Online services and subscriptions
- Retail. If you’re a regular online shopper, your Amazon Prime address was probably the first one you updated. Make sure your address with any other retail services (like Costco, for example) is up to date, especially for recurring orders and payments.
- Streaming services. You’ll need to update your billing address for any services you pay for, including Netflix, Hulu, and Spotify.
- Payment services. Again, update your billing address for services like Paypal and apps like Venmo.
- Magazines and other subscription services. It might be handy to use a subscription-tracking app, like Trim or Truebill, to check off all your subscriptions at once (and cancel the unnecessary ones in the process).
- Your employer. If you’re moving because of a job change, you’ve got this one in the bag. Otherwise, let your employers know you’ve moved for tax purposes and so you receive the annual holiday card.
- Your healthcare providers. Let the doc and dentist know you have a new address so they can send the bill to the right place—and so they can get in touch when it’s time for little Johnny’s next checkup.
- Your family and friends. Amidst all the billing addresses and government agencies, it’s easy to forget to let your loved ones know you’ve changed domiciles. Reach out with a text or group email (BCC, please!).
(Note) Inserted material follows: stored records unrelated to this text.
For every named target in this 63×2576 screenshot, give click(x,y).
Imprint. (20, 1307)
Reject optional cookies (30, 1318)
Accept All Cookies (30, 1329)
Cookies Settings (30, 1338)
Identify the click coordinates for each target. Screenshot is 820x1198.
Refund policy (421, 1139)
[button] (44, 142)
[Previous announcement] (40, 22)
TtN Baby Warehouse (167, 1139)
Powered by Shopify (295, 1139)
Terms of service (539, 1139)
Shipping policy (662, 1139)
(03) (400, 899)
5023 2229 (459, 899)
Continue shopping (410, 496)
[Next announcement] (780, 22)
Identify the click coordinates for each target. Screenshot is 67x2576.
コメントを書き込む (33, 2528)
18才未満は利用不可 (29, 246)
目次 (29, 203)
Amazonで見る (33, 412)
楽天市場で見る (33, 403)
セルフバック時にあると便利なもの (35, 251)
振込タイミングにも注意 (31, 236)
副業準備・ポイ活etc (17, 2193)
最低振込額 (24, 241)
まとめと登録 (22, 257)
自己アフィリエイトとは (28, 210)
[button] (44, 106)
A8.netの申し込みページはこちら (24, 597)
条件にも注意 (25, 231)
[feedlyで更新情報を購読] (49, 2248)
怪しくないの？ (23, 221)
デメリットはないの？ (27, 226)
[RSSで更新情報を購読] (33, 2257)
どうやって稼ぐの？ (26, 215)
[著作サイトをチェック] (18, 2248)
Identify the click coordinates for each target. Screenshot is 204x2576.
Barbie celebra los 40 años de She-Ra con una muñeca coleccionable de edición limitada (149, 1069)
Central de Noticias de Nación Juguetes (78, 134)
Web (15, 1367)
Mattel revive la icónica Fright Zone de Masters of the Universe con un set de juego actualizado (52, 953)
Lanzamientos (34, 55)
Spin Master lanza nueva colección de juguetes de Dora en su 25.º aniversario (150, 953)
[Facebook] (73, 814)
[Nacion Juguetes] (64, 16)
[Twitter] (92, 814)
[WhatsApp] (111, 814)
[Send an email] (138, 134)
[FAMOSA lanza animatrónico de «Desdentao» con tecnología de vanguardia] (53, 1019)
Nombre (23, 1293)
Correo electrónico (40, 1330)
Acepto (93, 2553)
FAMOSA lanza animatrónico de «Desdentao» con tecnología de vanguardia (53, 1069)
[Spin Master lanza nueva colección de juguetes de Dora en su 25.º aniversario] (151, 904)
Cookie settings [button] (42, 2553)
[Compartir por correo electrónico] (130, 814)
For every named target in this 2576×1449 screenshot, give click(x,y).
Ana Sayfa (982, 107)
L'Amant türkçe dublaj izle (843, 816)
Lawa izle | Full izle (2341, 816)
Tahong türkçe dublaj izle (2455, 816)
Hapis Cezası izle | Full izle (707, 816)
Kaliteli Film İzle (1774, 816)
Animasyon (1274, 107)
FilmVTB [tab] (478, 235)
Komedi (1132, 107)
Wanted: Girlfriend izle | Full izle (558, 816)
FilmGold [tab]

- Your children’s school. If you are moving to a different school district, collect any records from your children’s school for safekeeping and have the old school send records to the new one.
- Your veterinarian. You might need to transfer your pet’s documents to a new vet, depending on how far you’re moving.
- Clubs, organizations, and churches.
- Phone, cable, and internet. Set a cancellation date—and set up new service—as soon as you have your new address and move-in date set. Update your billing address with your mobile provider, too.
- Electric and gas. Perhaps even more important than internet is getting electric and gas set to start at your new address. Again, set up those start and end dates as soon as your move-in date is on the calendar.
- Other utilities. Even if you’re a renter, you may be on the hook for sewer, water, and recycling/garbage disposal fees. Make sure you know what you’re paying for, and contact your new city to get these utilities set up.